四国は全てマイナス。一番大きく落ち込んだのは高知の74億円だ。
九州は福岡、大分、沖縄がプラス。福岡は295億円の増額だったが、鹿児島は102億円の減額だ。
以上の比較を金額ではなく比率で見てみるとベスト5が愛知12.7%、東京12.0%、栃木11.2%、沖縄0.96%、広島8.9%の増。
ワースト5は島根10.6%、高知9.96%、秋田9.43%、鳥取9.28%、長野8.65%の減である。
さて、その一方で都道府県の人口を平成12年と平成17年の国勢調査で比較して見ると人口の増えているのが14都府県ある。
北から栃木、埼玉、千葉、東京、神奈川、静岡、愛知、三重、滋賀、京都、大阪、兵庫、岡山、沖縄であり、この14の自治体のうち京都を除いて13都県で税収が増えていることがわかる。
さらに人口と税収の関係に注目すれば、人口が減っているにもかかわらず税収が増えた県が8つある。
北から青森、茨城、富山、石川、広島、山口、福岡、大分である。
人口減は当然のことながら個人住民税の減少となって表れる。

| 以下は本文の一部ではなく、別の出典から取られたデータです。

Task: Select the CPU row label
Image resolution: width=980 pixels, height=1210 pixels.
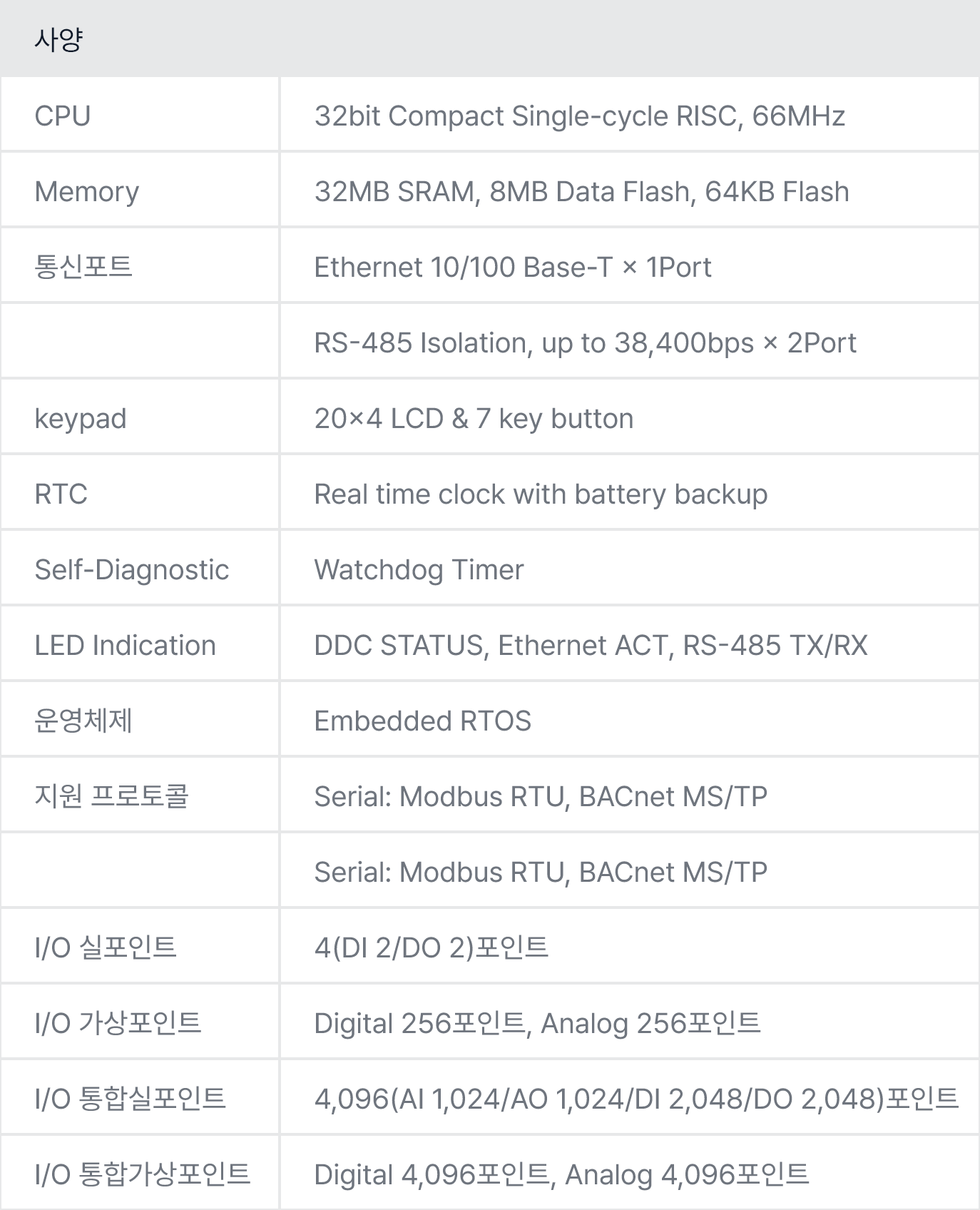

にもかかわらず地方税を伸ばすには相当の法人の頑張りが必要だ。
ましてや低金利政策により利子割部分が大きく減少しているなかでのことである。
結局、ここでの勝ち組は企業の誘致に成功した(過去から現在まで含めて)都道府県ということになる。
すると企業誘致による活性化政策は果たして過去のものだと言い切れるのかどうか?
現実の数字の上ではまだまだ十分有効であり、むしろこれから先もいつまでも有効であり続ける可能性が高いように思うのである。

燃油高騰の凄まじさ(第221回)

本日、銚子市漁協で燃油高騰の凄まじさを伺った。
明確に燃油が上がり始めたのは平成15年3月1日のことだ。
これまで大体1キロリットル2万8000円 からせいぜい3万円台だった燃油が、このとき4万2500円(以下すべてキロリットルの金額)と、4万円を突破した。
平成16年7月1日には4万5000円となり、平成17年4月20日に5万4000円、同年8月25日に6万1000円となった。
そして平成19年2月1日からは1本調子に上がり続け、6万4500円、6万6900円、7万900円、7万2900円、7万6900円。
平成20年に入り1月1日には8万1900円だったが6月1日には早くも9万1900円、その半月後の6月16日にはとうとう10万2900円、さらに7月16日に11万3900円である。
今日は8月1日だが、すでに8月4日には12万2700円 になることになっている。
これだけ一気に値段が駆け上がればほとんど100%の漁業者が一溜りもない。
緊急避難的に、たとえばA重油の増産に財政出動するなど、すでに政府与党が決定した対策以外にも次の手を考えねばならない。
そして、今後は食糧自給などに直結する各種産業用燃油を備蓄するなど国をあげた産業政策も必要となろう。